Student loan consolidation plans have been used by many students over the past months as a way to gain a better hold over their student debt situation. Difficult financial times have been faced by many over the past year or so and, for college graduates, repaying student loans debt has been particularly burdensome since the cost of attending a college or university has been on the rise and required the use of more college loan funding for some.
Yet, student loan consolidations have helped students who have a high amount of college loan debt from various student loan sources to organize their student debt into one loan, with one monthly payment, attached to a single interest rate. This can be beneficial in that students run a smaller likelihood of missing a payment when various debts are involved, but there are some financial advisers who do not believe the student loan consolidation plans are always in a graduate’s best interest.
While student loans from federal sources and private sources are often unable to be consolidated under one student loan consolidation plan, college graduates who have one form of debt or the other may be able to use a consolidation loan to their benefit but it may be more costly in some cases. While the idea of a single monthly payment on student loan debt draws many to consolidation plans, a large principal amount attached to even a small interest rate can take a longer period of time to repay and can eventually end up costing a college graduate more money once the entirety of their student debt is repaid.

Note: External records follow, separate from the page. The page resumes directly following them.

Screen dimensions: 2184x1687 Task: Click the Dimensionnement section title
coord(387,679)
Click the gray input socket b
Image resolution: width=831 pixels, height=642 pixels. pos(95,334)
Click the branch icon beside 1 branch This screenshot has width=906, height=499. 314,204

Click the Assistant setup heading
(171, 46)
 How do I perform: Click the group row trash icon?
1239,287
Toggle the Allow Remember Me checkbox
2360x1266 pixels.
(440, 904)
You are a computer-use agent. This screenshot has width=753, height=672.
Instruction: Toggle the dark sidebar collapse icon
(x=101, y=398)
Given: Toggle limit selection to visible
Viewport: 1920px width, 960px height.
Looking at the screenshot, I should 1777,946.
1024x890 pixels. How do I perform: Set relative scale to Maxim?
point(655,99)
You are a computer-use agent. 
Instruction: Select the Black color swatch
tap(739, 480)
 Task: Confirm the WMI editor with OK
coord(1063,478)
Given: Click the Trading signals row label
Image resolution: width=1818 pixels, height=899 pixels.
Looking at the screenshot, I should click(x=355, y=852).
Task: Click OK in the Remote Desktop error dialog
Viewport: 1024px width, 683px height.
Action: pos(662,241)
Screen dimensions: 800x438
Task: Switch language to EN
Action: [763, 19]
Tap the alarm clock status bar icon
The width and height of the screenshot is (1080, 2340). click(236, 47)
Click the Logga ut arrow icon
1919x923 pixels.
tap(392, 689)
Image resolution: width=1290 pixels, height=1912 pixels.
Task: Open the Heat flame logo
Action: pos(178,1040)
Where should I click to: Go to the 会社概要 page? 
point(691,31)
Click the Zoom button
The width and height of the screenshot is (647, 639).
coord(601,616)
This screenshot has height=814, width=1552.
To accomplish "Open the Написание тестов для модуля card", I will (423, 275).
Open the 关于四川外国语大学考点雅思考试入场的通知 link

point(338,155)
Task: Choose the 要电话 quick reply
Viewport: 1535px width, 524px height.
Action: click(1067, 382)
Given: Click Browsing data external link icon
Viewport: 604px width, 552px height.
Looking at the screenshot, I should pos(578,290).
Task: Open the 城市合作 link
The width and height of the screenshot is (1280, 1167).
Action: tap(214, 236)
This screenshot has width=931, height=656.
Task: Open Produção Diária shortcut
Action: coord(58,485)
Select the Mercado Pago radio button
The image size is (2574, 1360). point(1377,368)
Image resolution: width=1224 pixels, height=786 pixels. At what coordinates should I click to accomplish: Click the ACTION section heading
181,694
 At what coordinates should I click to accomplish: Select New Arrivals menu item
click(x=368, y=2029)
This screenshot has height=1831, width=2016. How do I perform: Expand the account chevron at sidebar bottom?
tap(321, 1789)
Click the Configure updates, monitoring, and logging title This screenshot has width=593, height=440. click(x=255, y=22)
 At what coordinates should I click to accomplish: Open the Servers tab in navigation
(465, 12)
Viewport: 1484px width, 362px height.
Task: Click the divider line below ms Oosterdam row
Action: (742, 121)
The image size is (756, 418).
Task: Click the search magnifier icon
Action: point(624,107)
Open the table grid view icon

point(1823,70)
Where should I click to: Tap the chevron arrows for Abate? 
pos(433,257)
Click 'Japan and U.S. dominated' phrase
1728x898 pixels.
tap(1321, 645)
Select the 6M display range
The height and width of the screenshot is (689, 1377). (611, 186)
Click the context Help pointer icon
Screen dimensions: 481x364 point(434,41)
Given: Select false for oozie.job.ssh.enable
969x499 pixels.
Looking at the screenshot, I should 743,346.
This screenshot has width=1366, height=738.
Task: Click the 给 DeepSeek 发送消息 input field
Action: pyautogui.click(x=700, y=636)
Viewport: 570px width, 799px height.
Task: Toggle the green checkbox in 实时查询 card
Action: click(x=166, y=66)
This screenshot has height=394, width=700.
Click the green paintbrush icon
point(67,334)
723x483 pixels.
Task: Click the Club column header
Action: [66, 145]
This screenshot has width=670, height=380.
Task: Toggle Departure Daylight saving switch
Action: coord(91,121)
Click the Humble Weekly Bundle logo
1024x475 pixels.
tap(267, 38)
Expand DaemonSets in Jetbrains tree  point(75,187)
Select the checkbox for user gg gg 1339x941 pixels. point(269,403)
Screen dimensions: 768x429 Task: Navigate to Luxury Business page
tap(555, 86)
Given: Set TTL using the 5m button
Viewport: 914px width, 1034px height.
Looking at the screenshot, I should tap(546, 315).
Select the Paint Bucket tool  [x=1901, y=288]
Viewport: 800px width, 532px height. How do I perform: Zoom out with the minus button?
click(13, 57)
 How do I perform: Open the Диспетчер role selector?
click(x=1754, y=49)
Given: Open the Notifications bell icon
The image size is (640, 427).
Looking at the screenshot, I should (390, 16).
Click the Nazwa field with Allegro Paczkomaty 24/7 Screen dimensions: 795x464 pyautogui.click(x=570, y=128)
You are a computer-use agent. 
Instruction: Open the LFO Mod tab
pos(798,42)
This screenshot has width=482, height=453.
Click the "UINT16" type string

Students who may have differing types of student loans that cannot be consolidated will obviously not benefit from consolidating since only a few loans may be grouped together. Yet, if students who have loans that can be consolidated under one student loan debt consolidation plan decide that consolidation is the right path for them, many advisers often counsel students to pay more than the minimum monthly requirement on these consolidation loans so that they can get out of debt faster and incur less cost overall.
Typically, college graduates who have student loan debt have the best chance of figuring out the optimal repayment plan for their situation by simply sitting down and figuring out the total cost of repayment if they were to keep their loans separate versus consolidating. However, some college students who have hit difficult financial times or are unemployed may have turned to forbearance options on their student loan debt or have simply consolidated their student loans and used an income-based repayment plan so that they can afford their repayment requirements on their debt.
Individuals with student loan debt can talk over various options with their lender if they are having trouble repaying their debt as there are assistance plans available to help graduates with college loan debt avoid defaulting and doing damage to their credit score. While student loans are sometimes necessary, debt does not have to be a financial burden for years after a borrower graduates.